Despite the incredible nature of this event, not all scientists are worried.

"It's not really anything to worry about." stated Darryl Osburn, a physicist of some degree, "I mean, it is technically impossible. That, or physics as we know it is entirely wrong. It's also a paradox that destroys all common sense or reasoning. Still, we shouldn't take it too seriously."

Osburn was also quick to reassure that the rest of the Universe should still behave normally.

Others, such as Lisa Colburn, a popular science-fiction author, are emphasizing the positive implications of the time-freeze.

"I mean, think about it. What could cause this? Maybe it's a future civilization attempting to break through the restraints of time. If that's true, maybe sometime we'll be able to break the very laws of nature and go back in time to slap our past selves for making such stupid decisions. Think about the implications, here."

A few students have escaped the room. Jerkles Monnahan is among them.

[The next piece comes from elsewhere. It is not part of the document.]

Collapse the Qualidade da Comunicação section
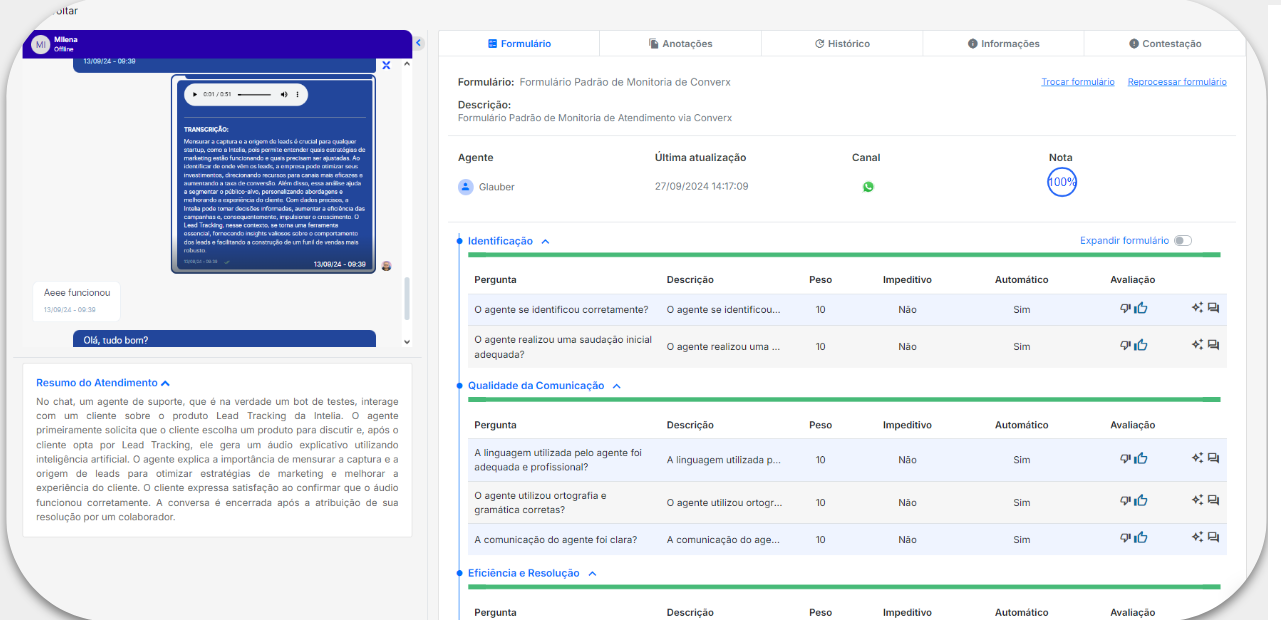 617,386

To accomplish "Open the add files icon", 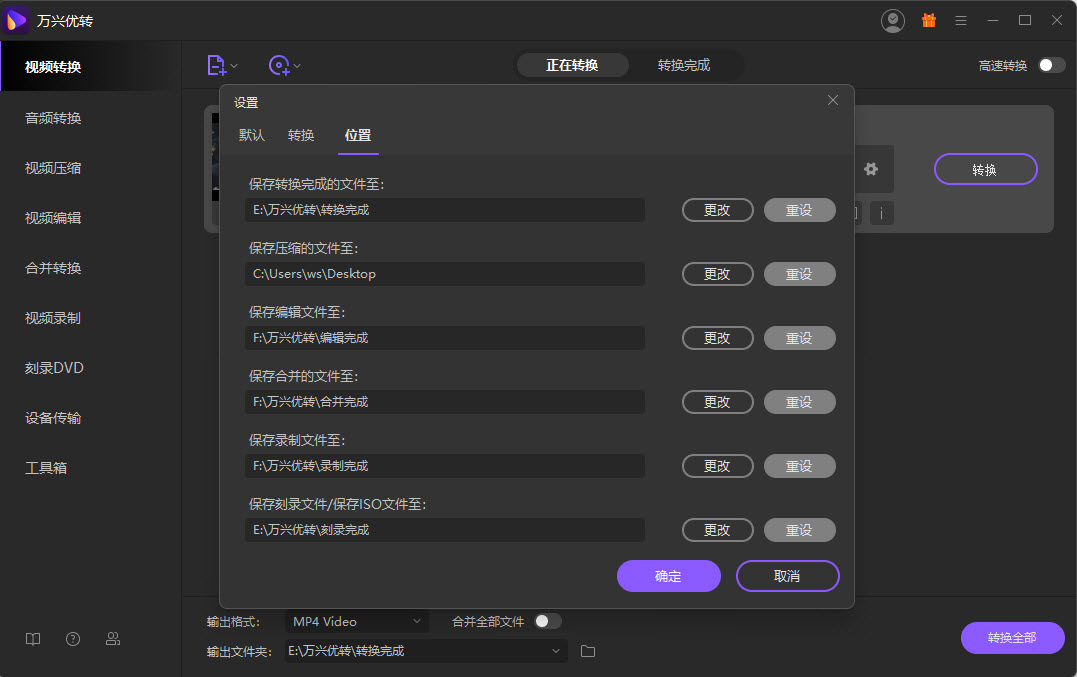I will pos(215,64).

"At first I didn't notice. I mean, Dr. Osmodeus' class alway seems long, but he was really droning on today. Then I looked at the clock, and it wasn't moving. I knew then that the flow of time itself had stopped. Others gradually caught on, but nobody really knew what to do."

The escapees report that once Professor Osmodeus became aware of the situation, he decided to use it as an opportunity to teach all the material he could not include in the course due to time restraints.

"He said, 'Well, we're on page 67 of 1293. We might as well finish this thing.'. It was probably the scariest thing that's ever happened to me. I just hope the place returns to normal time by the time reading week's over. I wouldn't want to think of the poor students still in that room."

Among those who survived the temporary suspension of physics, most report being saved either by a sword-wielding frog with an Elizabethan speech pattern, or by a frazzled, absent-minded genius riding an 80's sports car.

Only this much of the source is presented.